*TEXT UNDER STUDY*.

•••••

The beginning points were set nearest to the entry of the contaminated site that is accessible to the construction group responsible for the remediation practices, while the ending points were not set in the middle of the site. In addition, facilities should not cross the surface river among the three area segments; crossing straight through the nearby residential buildings was avoided. The turning radius of the facility was negligible compared to the total routine and is therefore not calculated. It is important to note that turning for transportation vehicles requires more energy, which cannot be reflected by distance; the amount of turning by the facilities was summed and compared separately.

Administrative analysis and recommendation

The administrative study was based on remediation project practice along with current research (Song et al., 2018). In addition, a project management department on site remediation was established in our institute in 2016.

•••••

*TASKS*.
a – According to the site remediation text, what did the institute establish in 2016?
b – Translate this sentence from the site remediation text into Spanish: "The turning radius of the facility was negligible compared to the total routine and is therefore not calculated."

*SUPPLIED MATERIAL*.

•••••

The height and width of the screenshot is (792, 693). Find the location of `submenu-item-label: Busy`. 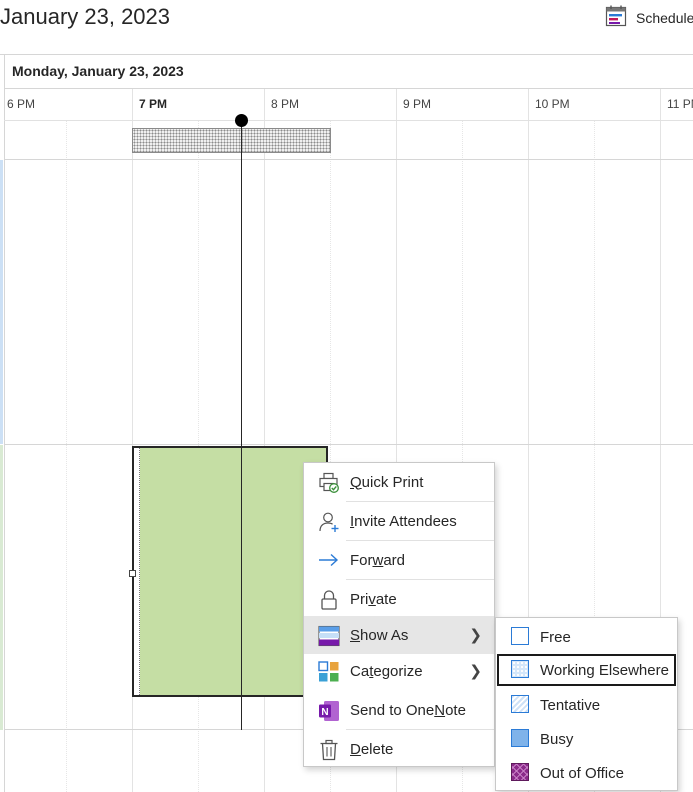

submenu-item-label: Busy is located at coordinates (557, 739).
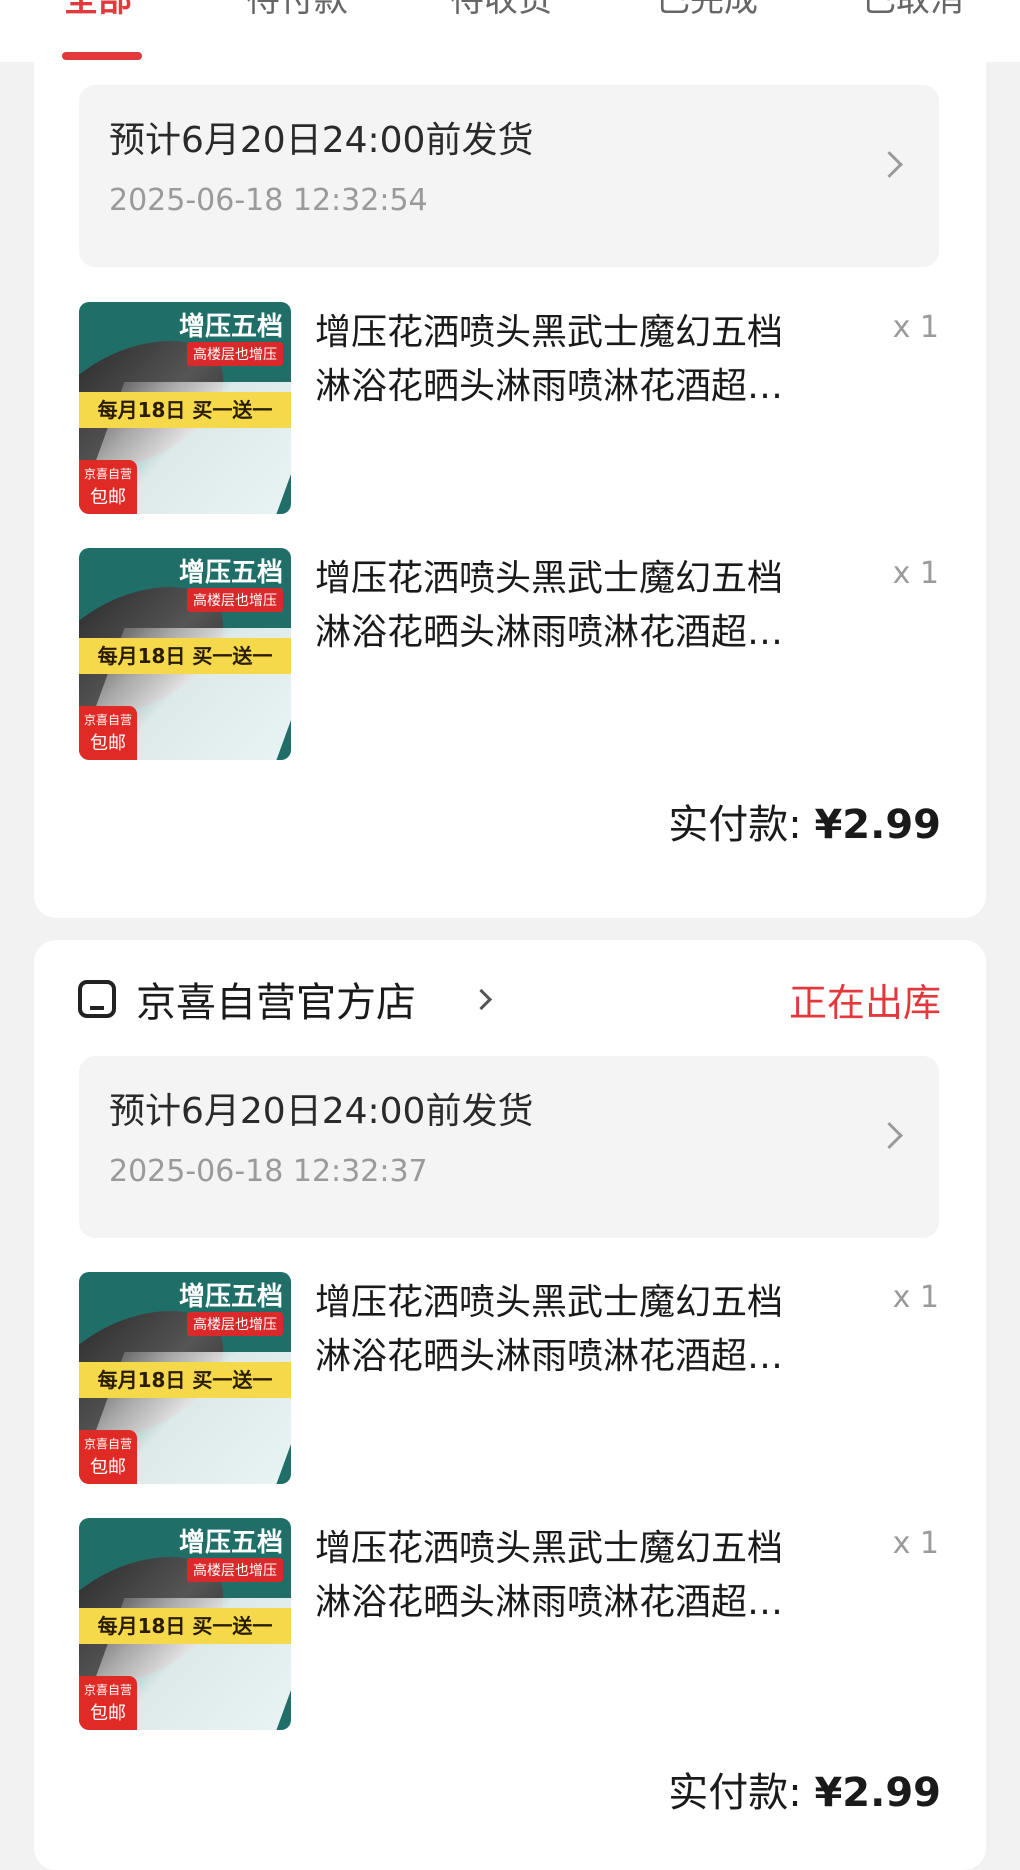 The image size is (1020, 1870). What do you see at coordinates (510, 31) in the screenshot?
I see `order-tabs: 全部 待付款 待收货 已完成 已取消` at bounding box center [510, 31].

•••••

*SOLUTIONS*.
a – A project management department on site remediation.

b – El radio de giro de la instalación era insignificante en comparación con el recorrido total y, por lo tanto, no se calcula.